Your CV is often the only thing standing between you and an interview. In the Trinidad and Tobago job market, where recruiters may review dozens of applications for a single role, a clear, targeted CV makes the difference between getting a call and getting filtered out.

Keep It Short, But Not Too Short

For most roles in Trinidad, a one-page CV is ideal for entry-level and early-career candidates, while two pages is appropriate for mid-career professionals with five or more years of experience. Executives with long track records may extend to three pages, but never more. Recruiters here spend an average of 30 to 40 seconds on a first pass — every line needs to earn its place.

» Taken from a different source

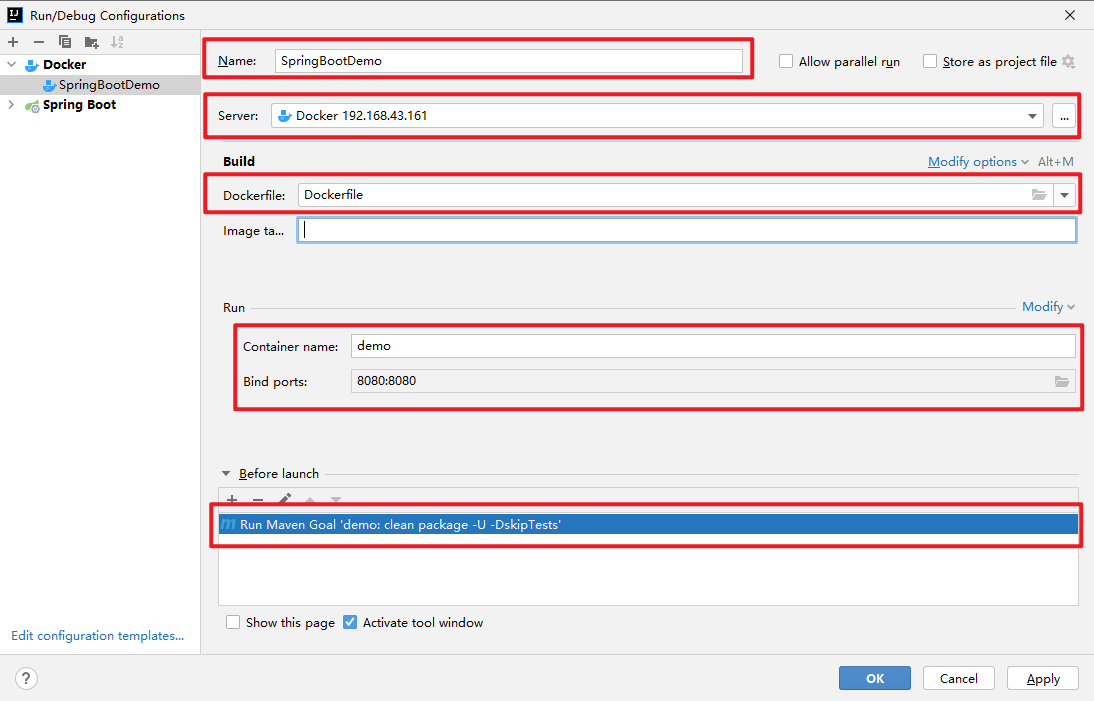The height and width of the screenshot is (701, 1094).
Task: Expand the Spring Boot tree node
Action: [x=12, y=105]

Lead With a Professional Summary

Open with three or four lines that tell the reader exactly who you are, what you do, and what you bring to the table. Skip generic phrases like "hardworking team player." Instead, write something specific: "Accounting professional with 6 years of experience in the energy sector, specializing in SAP financial reporting and regulatory compliance in the T&T tax environment."

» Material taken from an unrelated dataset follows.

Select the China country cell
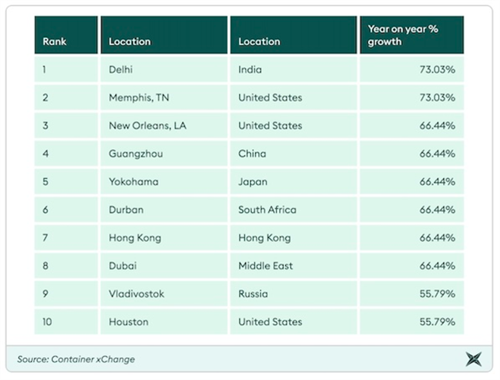Screen dimensions: 500x380 coord(293,153)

Quantify Your Achievements

Numbers make your experience tangible. Instead of "managed a team," write "managed a team of 8 customer service agents, reducing average call handling time by 22% over 12 months." Trinidadian hiring managers respond strongly to measurable outcomes because they translate directly to business value.

Tailor for the Role

Sending the same CV to every job is one of the fastest ways to stay unemployed. Before each application, read the job advertisement carefully and adjust your summary, skills section, and top three bullet points under each job to match what the employer is asking for. If the role lists "stakeholder engagement" as a requirement, make sure that phrase appears somewhere in your CV if it's genuinely part of your background.

Include Local Context

If you've worked with Trinidadian institutions — the Board of Inland Revenue, NIB, Customs, or the major local banks — list them by name. If your experience is regional or international, highlight any exposure to Caribbean markets. Local employers value candidates who understand the regulatory, cultural, and operational realities of doing business in T&T.

Mind the Formatting

Use a clean, professional font such as Calibri, Arial, or Georgia at 10 to 11 points. Keep margins at least 1.5 cm. Avoid photos unless specifically requested (some industries expect them, most don't). Export as PDF to preserve formatting across devices. Name the file with your full name and the role, for example: JaneSmith_MarketingCoordinator_CV.pdf.

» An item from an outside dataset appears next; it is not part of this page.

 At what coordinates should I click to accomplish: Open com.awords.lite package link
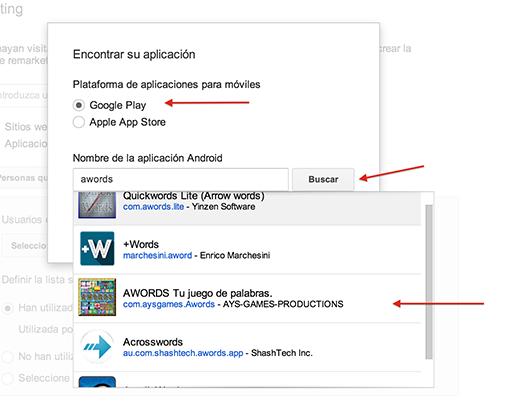(153, 207)
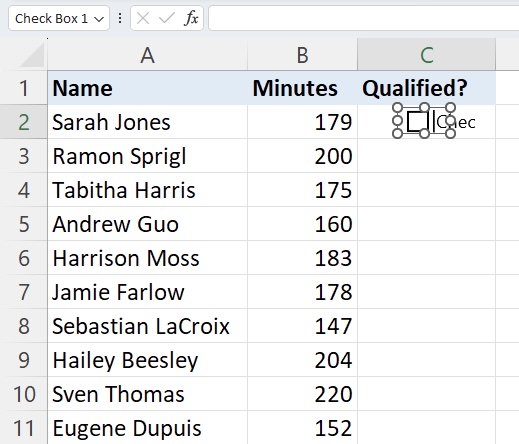Click the three-dot formula bar handle
This screenshot has width=519, height=444.
tap(120, 18)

Education and Certifications

List your highest qualification first. If you hold a CAPE, CSEC, or locally recognized tertiary qualification, name it clearly — international recruiters may not, but Trinidadian hiring managers certainly will, recognize these. Include professional certifications (ACCA, CIPS, PMP, Microsoft certifications) and the year earned. If you're currently studying, mention the institution and expected completion date.

References

It's still common in Trinidad to include two professional references directly on the CV, though "references available upon request" is also acceptable. If you include them, list their full name, role, company, and contact details — and always ask for permission first.

Final Check

Before you hit send, read the CV aloud. Spelling mistakes and grammar errors are common rejection reasons. Ask a friend or mentor to review it, especially someone who has hired before. A fresh set of eyes catches what you've stopped seeing.

The goal of your CV is not to get you the job — it's to get you the interview. Keep it focused, keep it relevant, and update it every time you apply.